Restate the records in full, keeping every word as it is.

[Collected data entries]

○ ○ ○ ○ ○ ○ ○

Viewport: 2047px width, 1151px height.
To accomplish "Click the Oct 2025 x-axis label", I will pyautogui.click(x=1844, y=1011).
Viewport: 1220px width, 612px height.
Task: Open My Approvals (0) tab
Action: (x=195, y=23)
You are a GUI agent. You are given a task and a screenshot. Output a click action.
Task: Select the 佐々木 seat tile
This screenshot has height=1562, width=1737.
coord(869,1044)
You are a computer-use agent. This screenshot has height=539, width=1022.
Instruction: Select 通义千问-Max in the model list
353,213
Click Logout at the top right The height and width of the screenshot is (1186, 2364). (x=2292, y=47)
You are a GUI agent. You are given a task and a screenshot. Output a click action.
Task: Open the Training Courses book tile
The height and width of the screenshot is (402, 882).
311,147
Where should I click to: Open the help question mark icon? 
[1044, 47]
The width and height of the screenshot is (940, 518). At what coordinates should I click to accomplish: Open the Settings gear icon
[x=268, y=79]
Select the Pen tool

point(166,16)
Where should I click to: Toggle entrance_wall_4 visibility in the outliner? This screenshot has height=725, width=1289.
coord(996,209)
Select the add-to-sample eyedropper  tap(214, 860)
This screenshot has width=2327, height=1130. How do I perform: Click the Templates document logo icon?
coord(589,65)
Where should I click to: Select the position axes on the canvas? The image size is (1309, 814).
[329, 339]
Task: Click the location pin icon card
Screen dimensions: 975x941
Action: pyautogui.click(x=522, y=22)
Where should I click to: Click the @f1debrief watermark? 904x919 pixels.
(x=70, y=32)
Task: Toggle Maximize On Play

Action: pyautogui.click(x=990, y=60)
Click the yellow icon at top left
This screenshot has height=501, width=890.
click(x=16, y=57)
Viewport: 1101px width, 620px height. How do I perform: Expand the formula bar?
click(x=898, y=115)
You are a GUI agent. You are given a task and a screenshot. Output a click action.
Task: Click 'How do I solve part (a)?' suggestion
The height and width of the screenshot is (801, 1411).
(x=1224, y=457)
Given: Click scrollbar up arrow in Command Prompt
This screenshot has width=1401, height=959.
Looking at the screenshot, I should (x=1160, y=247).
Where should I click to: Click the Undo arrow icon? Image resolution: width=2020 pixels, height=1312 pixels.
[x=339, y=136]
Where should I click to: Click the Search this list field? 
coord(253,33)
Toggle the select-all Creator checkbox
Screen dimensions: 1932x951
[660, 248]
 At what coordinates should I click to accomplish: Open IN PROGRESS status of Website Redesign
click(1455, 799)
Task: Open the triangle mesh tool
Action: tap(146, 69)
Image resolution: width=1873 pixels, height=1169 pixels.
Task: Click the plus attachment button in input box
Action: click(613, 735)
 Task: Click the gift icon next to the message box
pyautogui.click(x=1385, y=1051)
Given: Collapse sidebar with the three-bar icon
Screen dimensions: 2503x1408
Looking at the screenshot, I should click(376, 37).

○ ○ ○ ○ ○ ○ ○

(ANSWER SPACE):
Viewport: 2047px width, 1151px height.
To accomplish "Click the Oct 2025 x-axis label", I will pyautogui.click(x=1844, y=1011).
Viewport: 1220px width, 612px height.
Task: Open My Approvals (0) tab
Action: (x=195, y=23)
You are a GUI agent. You are given a task and a screenshot. Output a click action.
Task: Select the 佐々木 seat tile
This screenshot has height=1562, width=1737.
coord(869,1044)
You are a computer-use agent. This screenshot has height=539, width=1022.
Instruction: Select 通义千问-Max in the model list
353,213
Click Logout at the top right The height and width of the screenshot is (1186, 2364). (x=2292, y=47)
You are a GUI agent. You are given a task and a screenshot. Output a click action.
Task: Open the Training Courses book tile
The height and width of the screenshot is (402, 882).
311,147
Where should I click to: Open the help question mark icon? 
[1044, 47]
The width and height of the screenshot is (940, 518). At what coordinates should I click to accomplish: Open the Settings gear icon
[x=268, y=79]
Select the Pen tool

point(166,16)
Where should I click to: Toggle entrance_wall_4 visibility in the outliner? This screenshot has height=725, width=1289.
coord(996,209)
Select the add-to-sample eyedropper  tap(214, 860)
This screenshot has width=2327, height=1130. How do I perform: Click the Templates document logo icon?
coord(589,65)
Where should I click to: Select the position axes on the canvas? The image size is (1309, 814).
[329, 339]
Task: Click the location pin icon card
Screen dimensions: 975x941
Action: pyautogui.click(x=522, y=22)
Where should I click to: Click the @f1debrief watermark? 904x919 pixels.
(x=70, y=32)
Task: Toggle Maximize On Play

Action: pyautogui.click(x=990, y=60)
Click the yellow icon at top left
This screenshot has height=501, width=890.
click(x=16, y=57)
Viewport: 1101px width, 620px height. How do I perform: Expand the formula bar?
click(x=898, y=115)
You are a GUI agent. You are given a task and a screenshot. Output a click action.
Task: Click 'How do I solve part (a)?' suggestion
The height and width of the screenshot is (801, 1411).
(x=1224, y=457)
Given: Click scrollbar up arrow in Command Prompt
This screenshot has width=1401, height=959.
Looking at the screenshot, I should (x=1160, y=247).
Where should I click to: Click the Undo arrow icon? Image resolution: width=2020 pixels, height=1312 pixels.
[x=339, y=136]
Where should I click to: Click the Search this list field? 
coord(253,33)
Toggle the select-all Creator checkbox
Screen dimensions: 1932x951
[660, 248]
 At what coordinates should I click to accomplish: Open IN PROGRESS status of Website Redesign
click(1455, 799)
Task: Open the triangle mesh tool
Action: tap(146, 69)
Image resolution: width=1873 pixels, height=1169 pixels.
Task: Click the plus attachment button in input box
Action: click(613, 735)
 Task: Click the gift icon next to the message box
pyautogui.click(x=1385, y=1051)
Given: Collapse sidebar with the three-bar icon
Screen dimensions: 2503x1408
Looking at the screenshot, I should click(376, 37).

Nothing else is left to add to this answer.